* [QUOTED PASSAGE]:
□ □ □ □ □

Jayson Molumby made is senior Republic of Ireland debut against Finland in September (Niall Carson/PA)

Kenny used the first two Nations League fixtures to assess his options ahead of the game in Bratislava and, with a trip to Finland to come on Wednesday evening, needs to manage his resources carefully. He has used the same back five – Darren Randolph, Matt Doherty, Duffy, John Egan and Enda Stevens – in all three games to date, but has tinkered with his midfield and strike-force. His former Under-21s skipper Jayson Molumby could earn a second cap, while Robbie Brady and Jack Byrne will hope for midfield berths, and O’Dowda started both games in the front three last month, but came off the bench on Thursday night after recovering from a groin injury.

Noisy neighbours

Euro 2016 semi-finalists Wales have proved something of a thorn in the Irish side in recent meetings. McClean fired Ireland to a priceless 1-0 World Cup qualifying victory in Cardiff in October 2017 after a 0-0 draw in Dublin during March of the same year. However, Ryan Giggs’ men gained revenge 11 months later when a youthful side romped to a 4-1 Nations League win courtesy of goals from Tom Lawrence, Gareth Bale, Aaron Ramsey and Connor Roberts before Harry Wilson’s strike clinched a 1-0 success at the Aviva Stadium the following month.

□ □ □ □ □

* [MATERIAL TO PROCESS]:
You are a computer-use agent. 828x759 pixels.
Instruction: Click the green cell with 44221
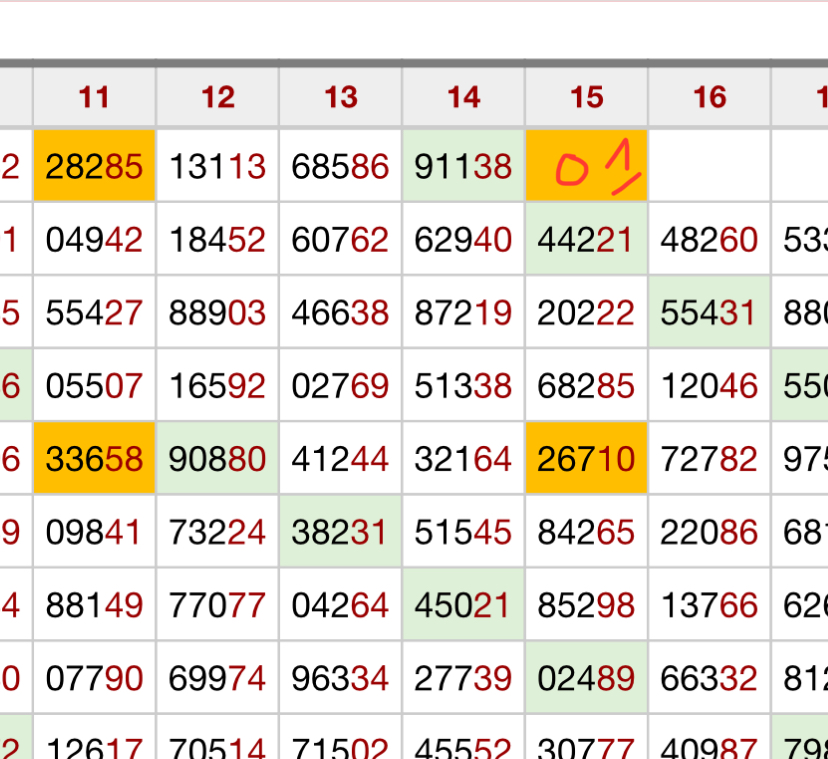click(587, 239)
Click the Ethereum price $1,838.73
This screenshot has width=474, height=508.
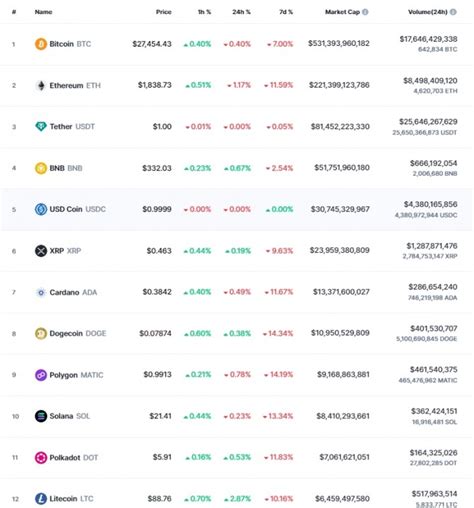click(x=155, y=85)
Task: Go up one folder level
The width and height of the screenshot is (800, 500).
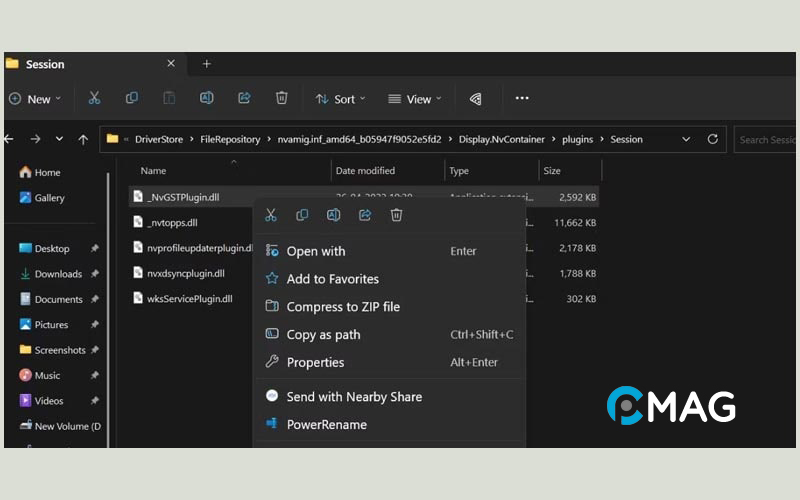Action: click(83, 139)
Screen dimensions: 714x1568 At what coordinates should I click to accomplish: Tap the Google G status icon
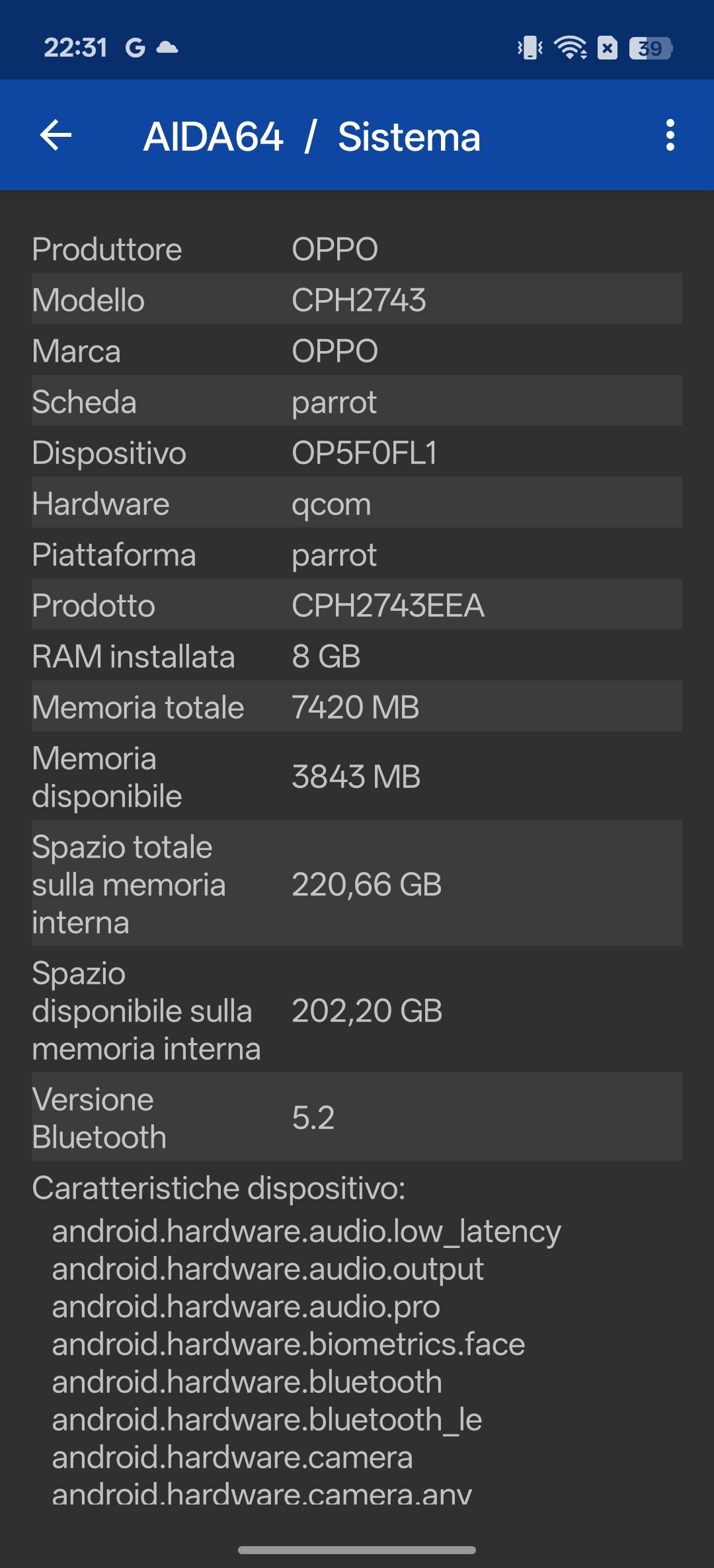click(x=135, y=48)
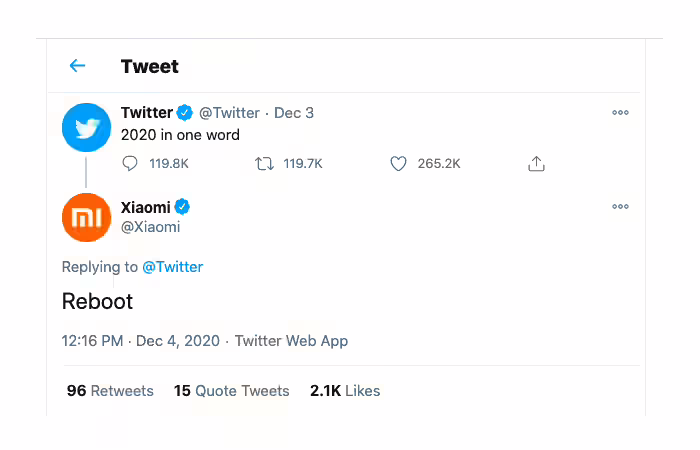700x450 pixels.
Task: Click the Twitter account display name
Action: coord(146,112)
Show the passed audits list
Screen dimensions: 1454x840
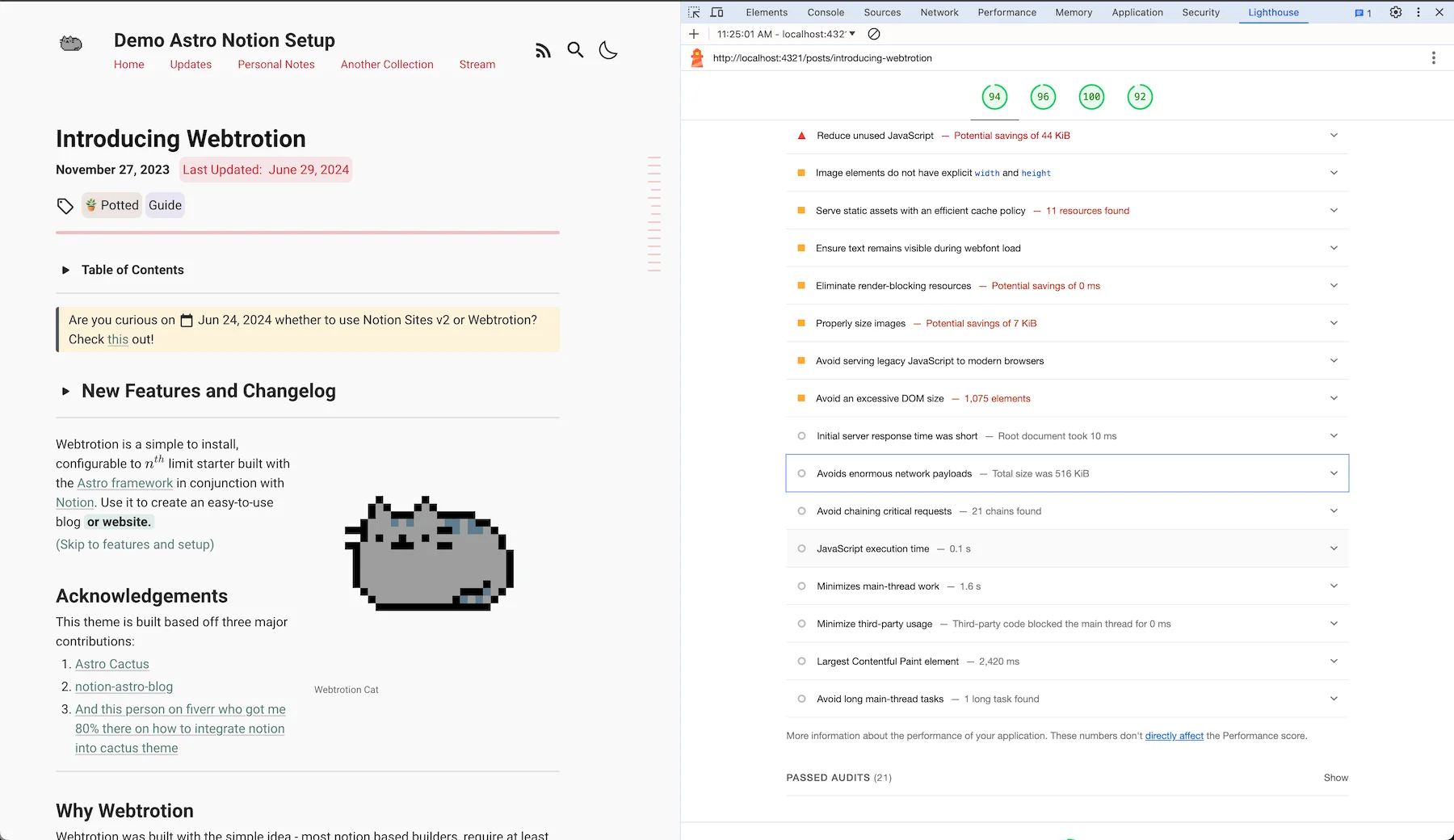click(1335, 778)
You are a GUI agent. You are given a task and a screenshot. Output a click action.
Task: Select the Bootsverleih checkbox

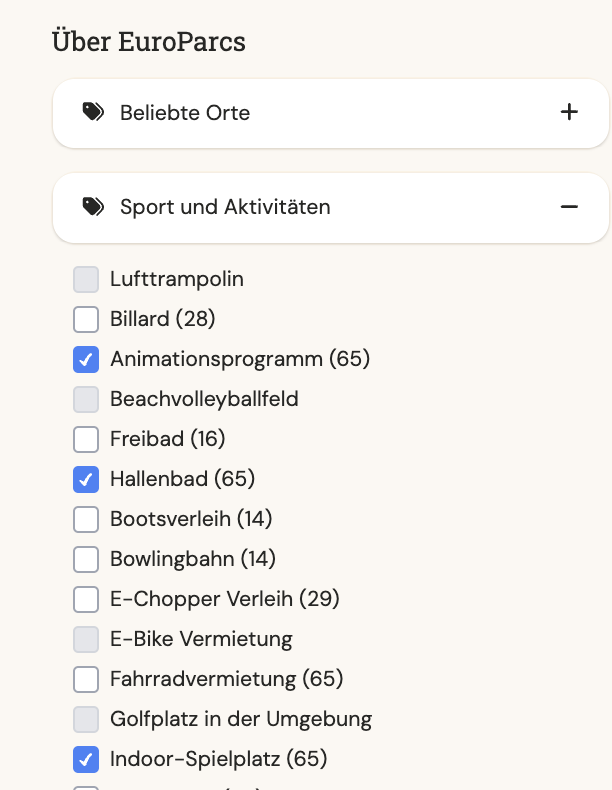[x=86, y=519]
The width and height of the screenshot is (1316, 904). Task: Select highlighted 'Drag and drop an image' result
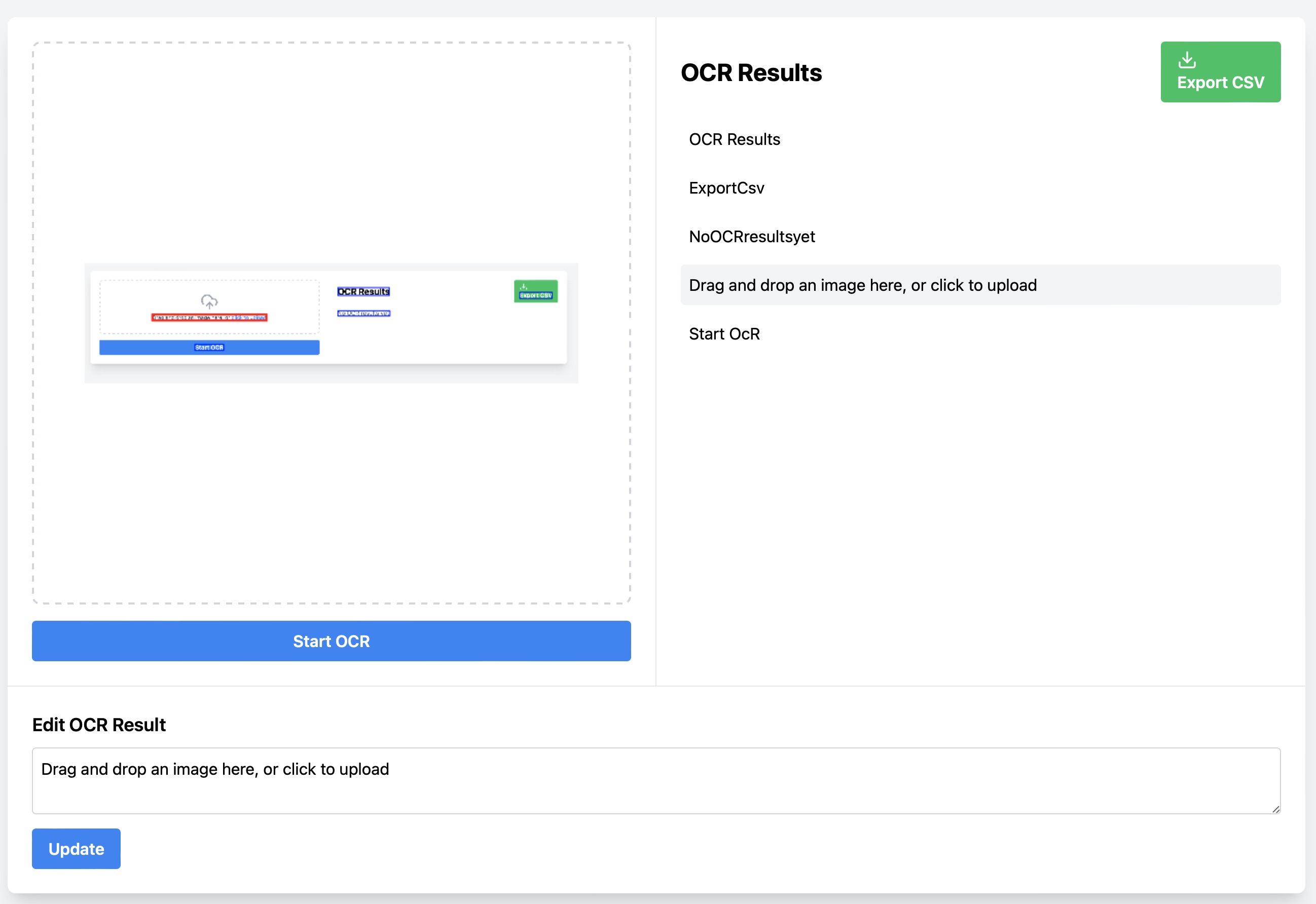pos(980,285)
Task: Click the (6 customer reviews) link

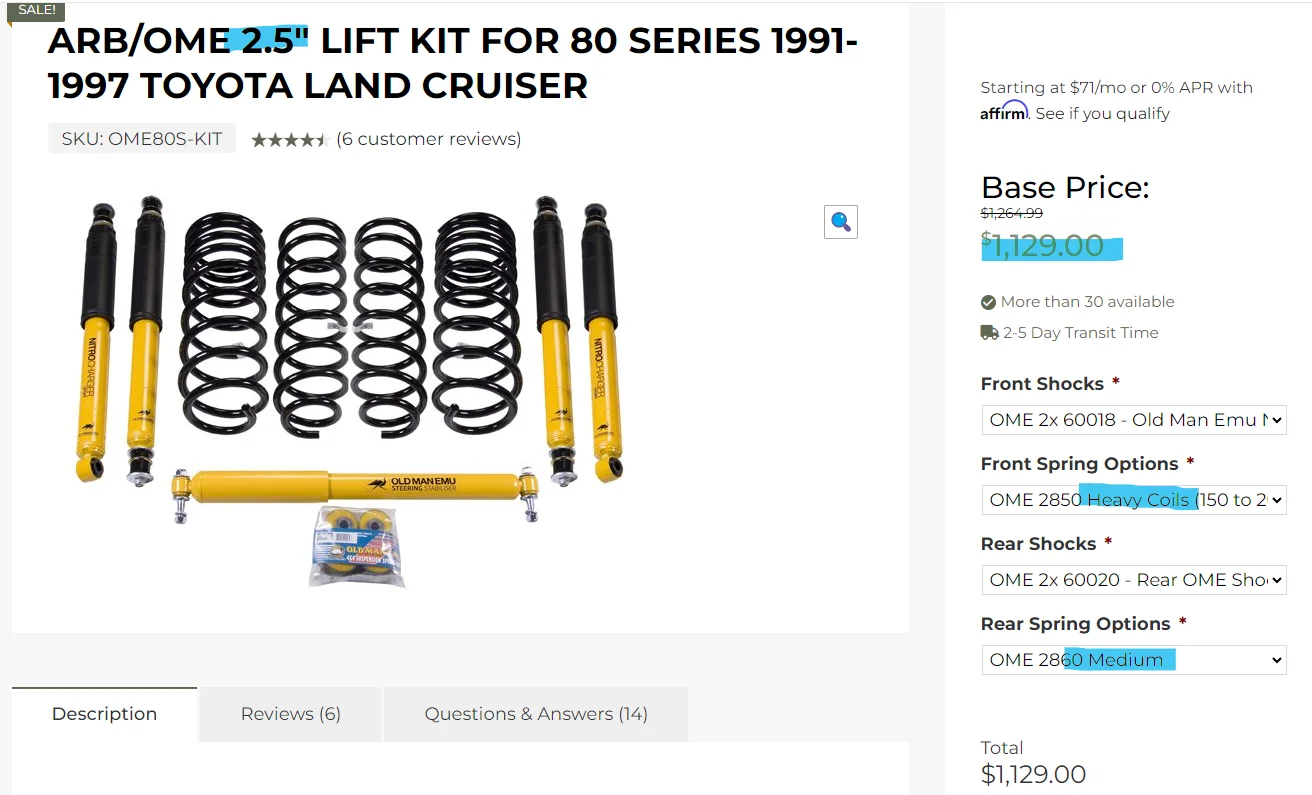Action: 429,139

□ □ □ □ □

* [EXERCISE TASKS]:
- a) In the excerpt on Ireland's football fixtures, where and when did McClean's goal give Ireland a 1-0 World Cup qualifying victory over Wales?
- b) Transcribe the part of the listing that opens with the line containing "Click the Ethereum price $1,838.73" and closes with the final line of the listing, including both of those lines. Leave the pictures out of your answer.

* [TASK ANSWERS]:
- a) In Cardiff, in October 2017.

- b)
Click the Ethereum price $1,838.73
This screenshot has width=474, height=508.
click(x=155, y=85)
Task: Go up one folder level
The width and height of the screenshot is (800, 500).
Action: click(83, 139)
Screen dimensions: 714x1568 At what coordinates should I click to accomplish: Tap the Google G status icon
click(x=135, y=48)
700x450 pixels.
Task: Click the Twitter account display name
Action: coord(146,112)
Show the passed audits list
Screen dimensions: 1454x840
click(1335, 778)
You are a GUI agent. You are given a task and a screenshot. Output a click action.
Task: Select the Bootsverleih checkbox

[x=86, y=519]
The width and height of the screenshot is (1316, 904). Task: Select highlighted 'Drag and drop an image' result
pos(980,285)
Task: Click the (6 customer reviews) link

Action: 429,139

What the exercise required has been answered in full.